Advanced technologies of measurement and big data analysis are opening new venues for population-wide screening-efforts to determine disease risk and potential individual actions on entire age-segments. This paper has described an attempt to develop a multivariate aging biomarker, understood as a sign of functional deterioration that leads to increased risk of sarcopenia and other age-related conditions. The approach exemplifies what Blasimme (this issue) calls ground-state prevention, which aims to delay the onset of several life-limiting pathologies. In this case, the researchers developed a data-intensive tool for precise measurement of lipoprotein distribution. However, they were confronted with difficulties in interpreting the measures without a stable referent for what counts as healthy and unhealthy states.

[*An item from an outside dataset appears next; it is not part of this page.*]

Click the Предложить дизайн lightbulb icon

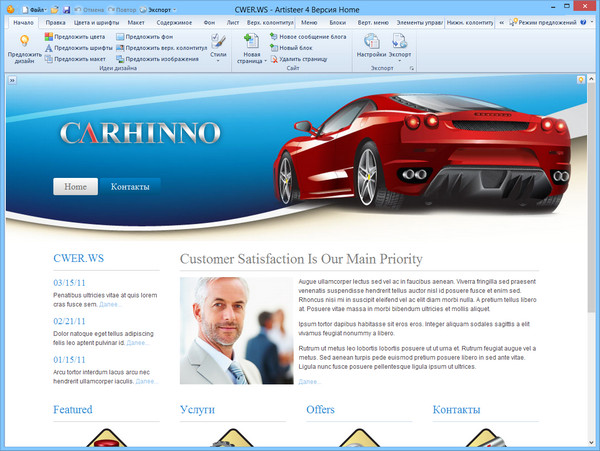click(25, 41)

It has been exciting to follow how the challenges encountered in the exploratory COUNTERSTRIKE project led participants to critically reflect on their own project’s implicit assumptions. Participants raised concerns about the potential increase in the medicalization of aging, which may follow the intensified focus on risk factors, to which their own project also contributes. However, the fieldwork also documented a joint commitment to reduce overmedicalization through imprecise testing. In this sense, precision measurement points to the potential of risk-stratified strategies in response to growing insights into how people age differently. We find that the development of the COUNTERSTRIKE project exemplifies an unusual space for scientific exploration, philosophical reflection, and at times expression of different viewpoints among the different participants. These aspects of scientific practices are not visible in scientific publications but can be documented through ethnographic fieldwork.

The COUNTERSTRIKE project illustrates how epistemic and ethical issues intersect when health policies and scientific efforts increasingly focus on “risk reduction”. The intensified focus on prevention of aging let us believe that we can “grow older without aging” (Katz and Marshall 2003), by providing possibilities of action to counteract the aging process. Yet, as this ideal seems achievable only to a limited extent, it raises the question of what it means to age “healthy” or “naturally,” whether there is an upper limit to healthy aging, and how such limits are shaped by science policy. The intensified focus on aging biomarkers and the management of age-related disease raise intriguing questions about the implications of medicalization and agification of life itself, and about what the promotion of better and longer lives entails. While science can inform us about the relations between phenotypic functions and resilience to perturbations, we cannot escape the difficult ethical discussion of where it is meaningful to draw the line.